=== EXERCISE OBJECTIVE ===
Gather every line in the records below that contains the word "each".

-- SUPPLIED DATA follows --

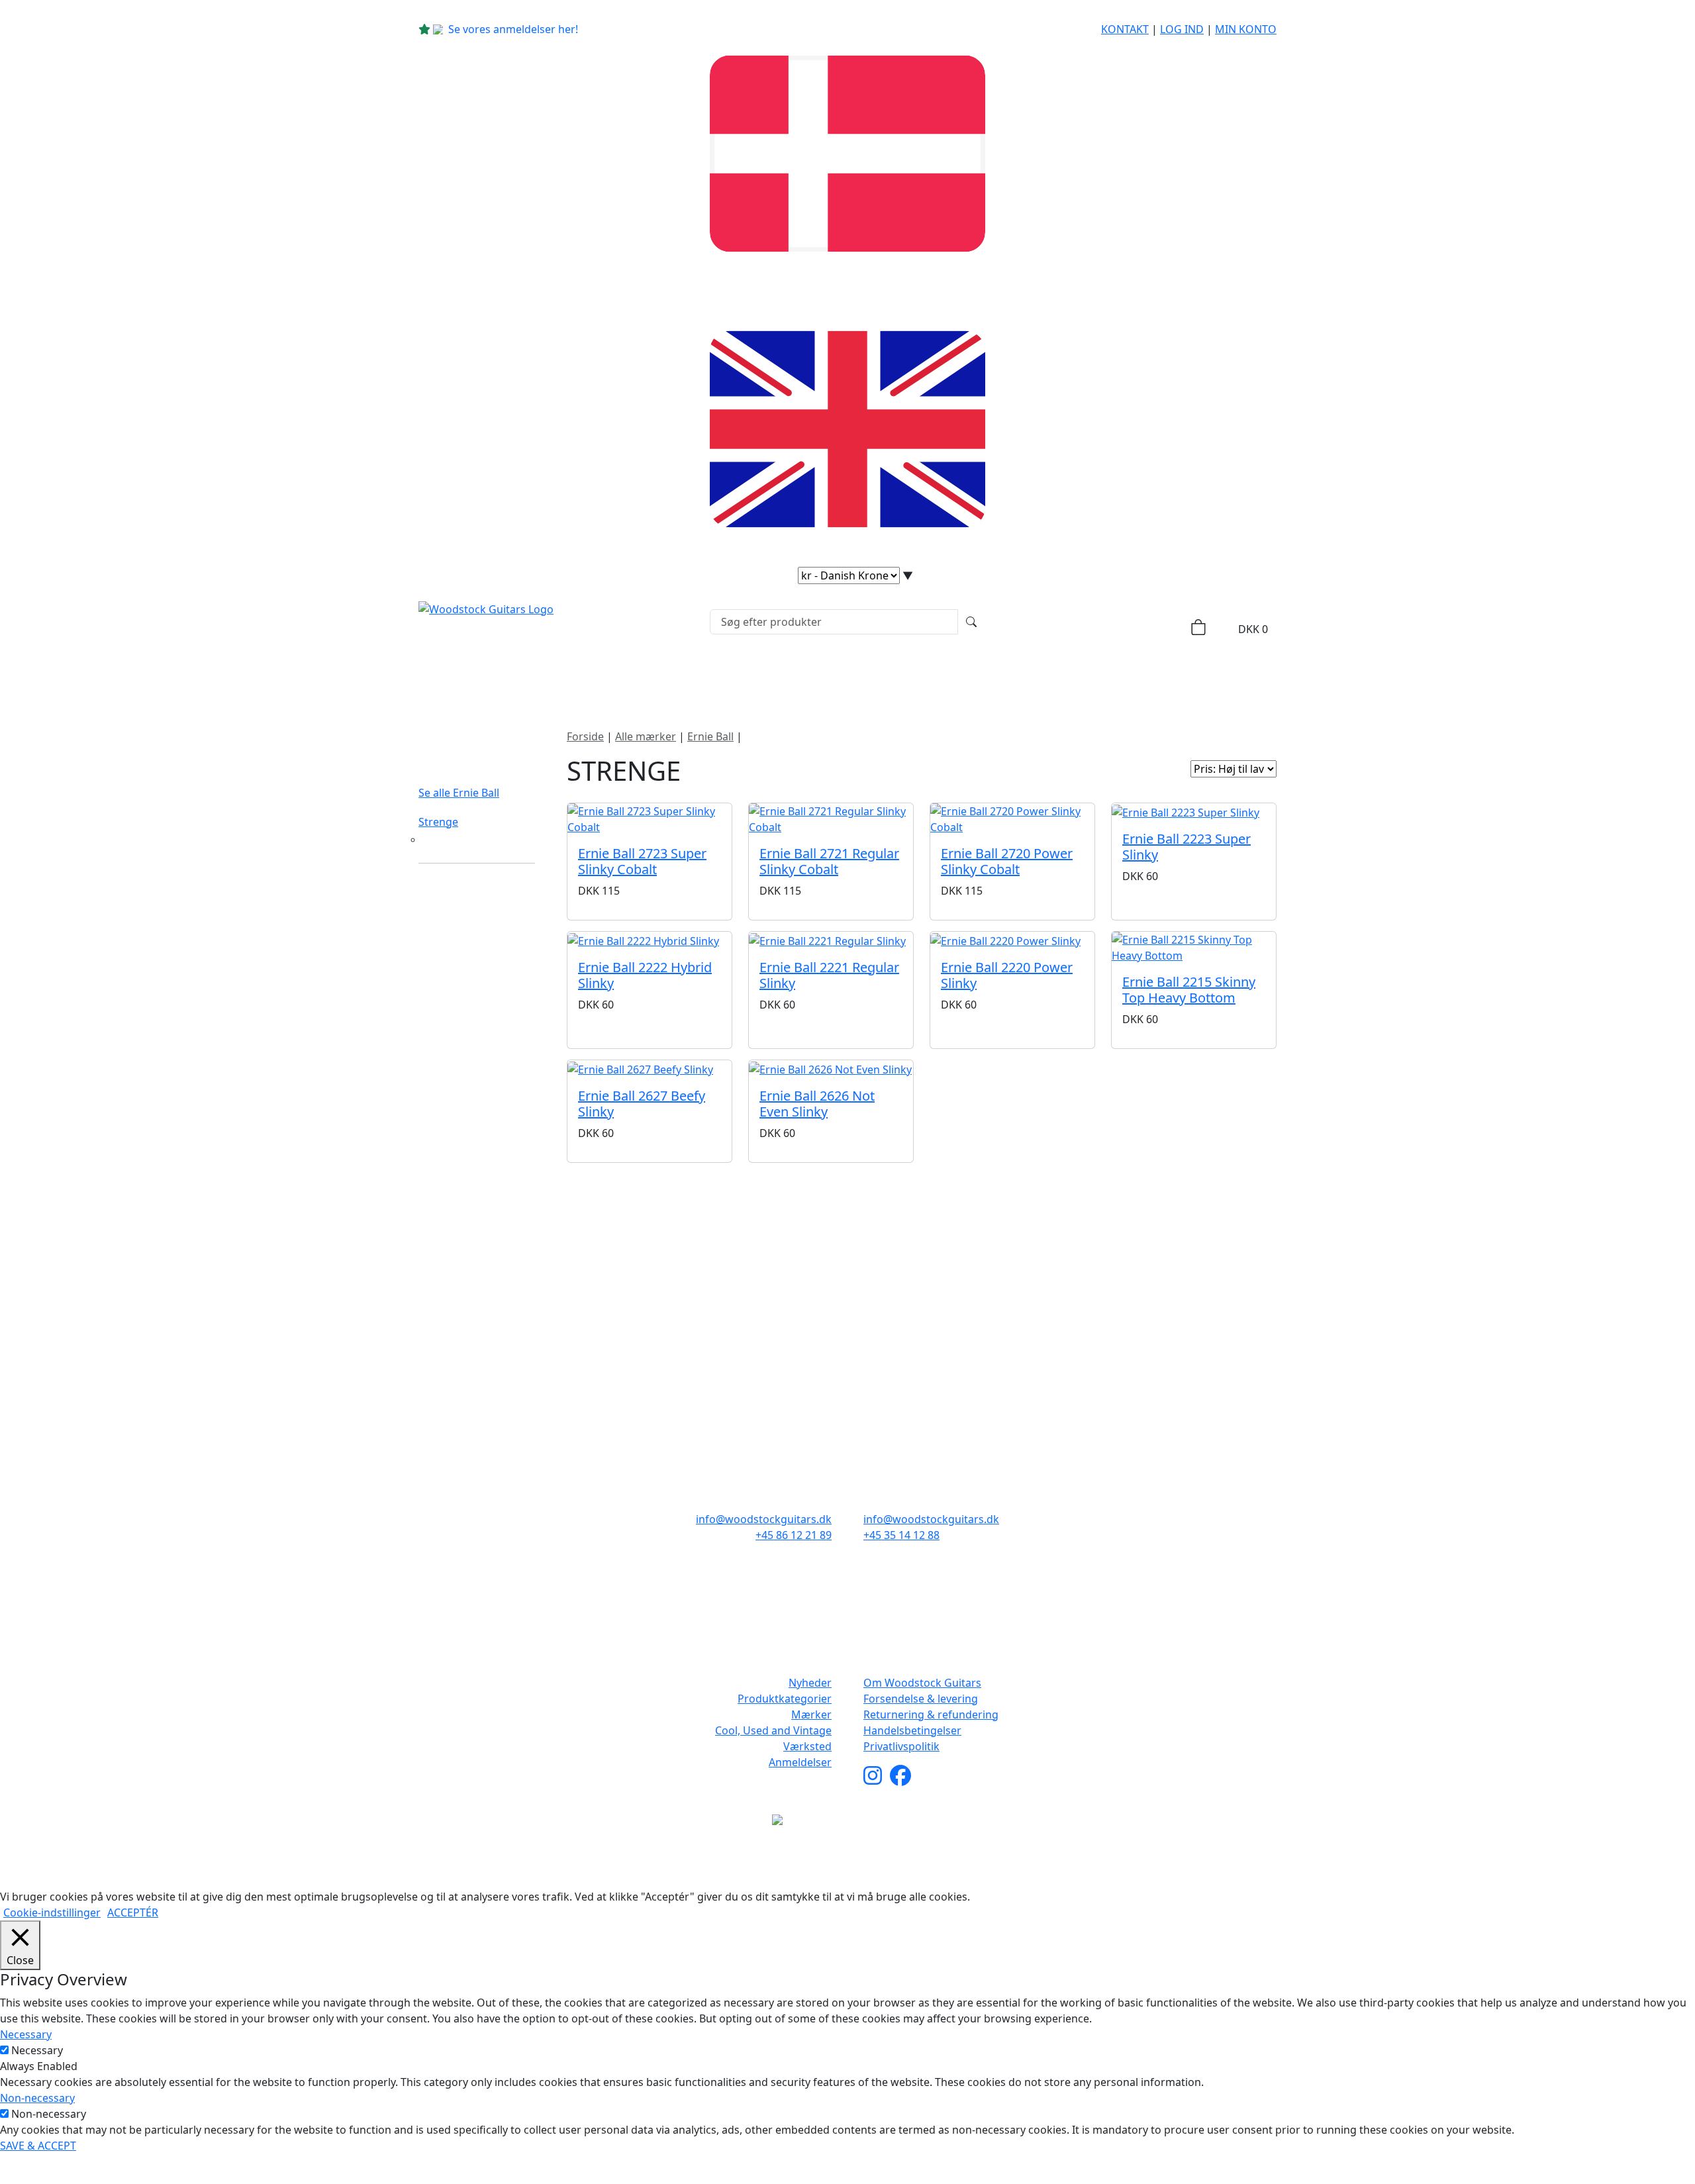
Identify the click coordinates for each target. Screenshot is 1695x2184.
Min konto (1246, 29)
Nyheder (587, 678)
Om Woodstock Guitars (922, 1682)
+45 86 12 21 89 (793, 1535)
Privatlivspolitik (901, 1746)
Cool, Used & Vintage (945, 678)
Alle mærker (645, 736)
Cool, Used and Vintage (773, 1730)
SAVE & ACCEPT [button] (38, 2145)
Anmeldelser (800, 1762)
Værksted (807, 1746)
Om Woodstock (1080, 678)
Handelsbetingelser (912, 1730)
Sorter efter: (1152, 769)
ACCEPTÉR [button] (132, 1912)
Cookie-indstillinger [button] (52, 1912)
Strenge (438, 822)
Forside (585, 736)
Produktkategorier (700, 678)
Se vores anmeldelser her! (513, 29)
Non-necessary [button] (37, 2098)
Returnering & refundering (930, 1714)
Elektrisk (441, 840)
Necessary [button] (26, 2034)
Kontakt (1125, 29)
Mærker (820, 678)
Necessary (37, 2050)
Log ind (1182, 29)
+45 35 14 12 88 (901, 1535)
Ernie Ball (710, 736)
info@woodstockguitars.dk (764, 1519)
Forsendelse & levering (920, 1698)
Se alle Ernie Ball (458, 792)
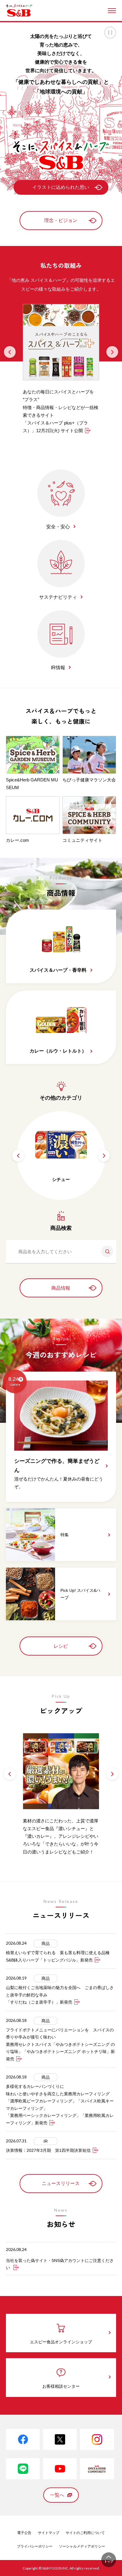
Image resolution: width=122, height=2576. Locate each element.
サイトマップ (48, 2533)
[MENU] (112, 10)
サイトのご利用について (85, 2533)
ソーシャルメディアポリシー (82, 2546)
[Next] (112, 352)
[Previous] (10, 352)
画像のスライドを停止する (110, 32)
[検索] (105, 1251)
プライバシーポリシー (34, 2546)
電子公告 (24, 2533)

-- SUPPLIED DATA concluded --

=== ANSWER FOR THE TASK ===
Identify the click coordinates for each target. Screenshot is 1695x2184.
Image resolution: width=122, height=2576. Locate each element.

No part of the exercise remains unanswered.